Few people would have gone as far to make a point as Morgan Spurlock did to make SUPER SIZE ME. His documentary quest to find out what would happen to a healthy human being after eating only McDonald’s fare for thirty days has become the stuff of legend, not to mention striking a chord with the public about just what is and isn’t in the fast food that they’ve been scarfing down with joyous abandon.
I spoke with Spurlock on April 23, 2004, when the film was screening to sell-out crowds at the San Francisco International Film Festival. I’m pleased to report that he’s fully recovered from the fast food experience, though it took him several months for his liver to return to normal and a total of 14 months to lose the last of the 24 1/2 pounds he put on during the feeding frenzy. Food for thought, for sure.

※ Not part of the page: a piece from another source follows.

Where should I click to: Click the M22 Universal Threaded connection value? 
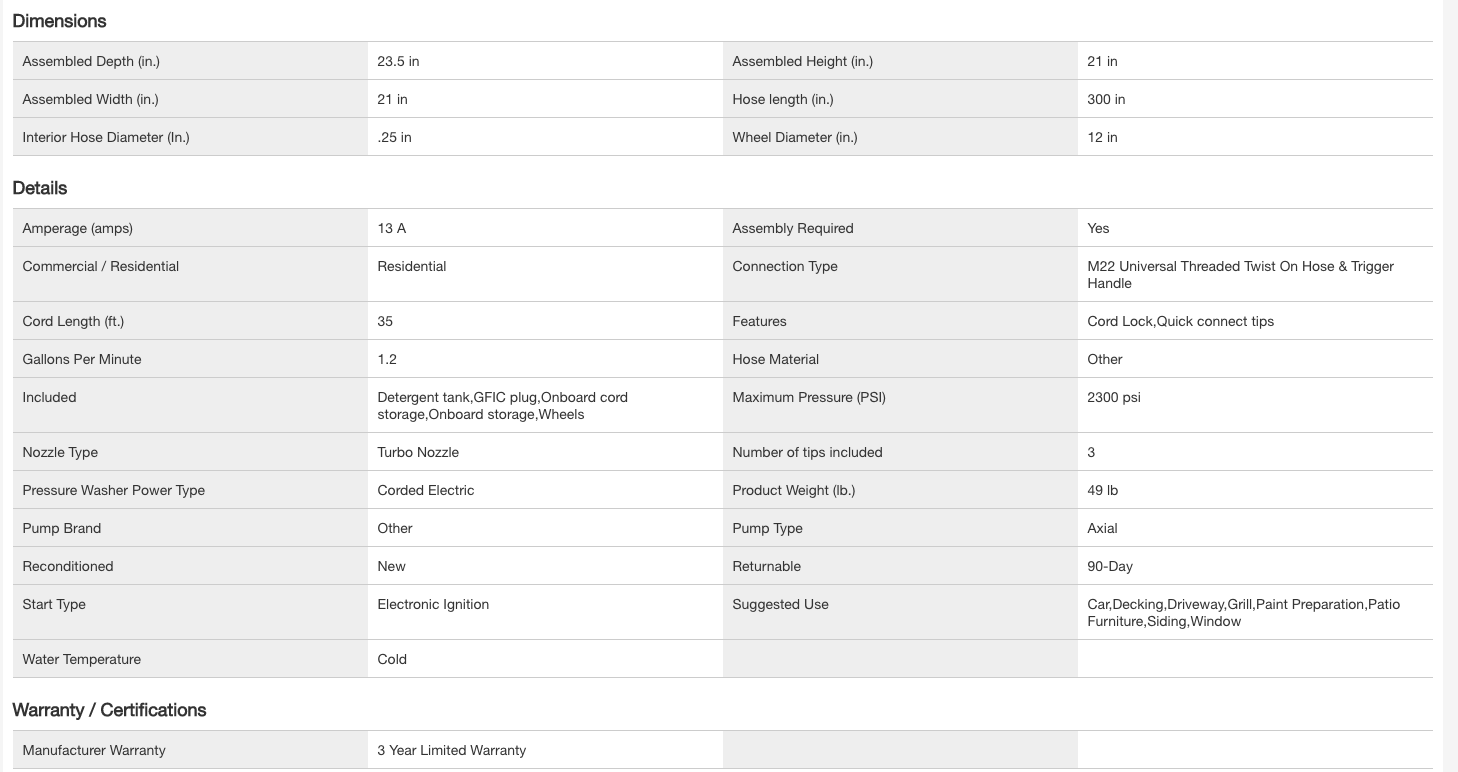1240,275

About a hundred years ago, the United States government decided that it needed to get involved in regulating the food processing industry and created what would eventually become the Food and Drug Administration. It was a radical idea at the time and there were a few who grouched that it was an impediment to free enterprise and the American way, but the publication of Upton Sinclair’s expose, The Jungle, in which such unsanitary practices as processing line workers who fell into vats into tins of pork products alarmed the public as nothing until then had done. Not patent medicines that failed to live up to any of their claims, not botulism in the canned peaches. In that spirit and, I hope, that reaction, come SUPER SIZE ME, Morgan Spurlocks hysterically funny and deeply troubling documentary about fast food and the national waistline.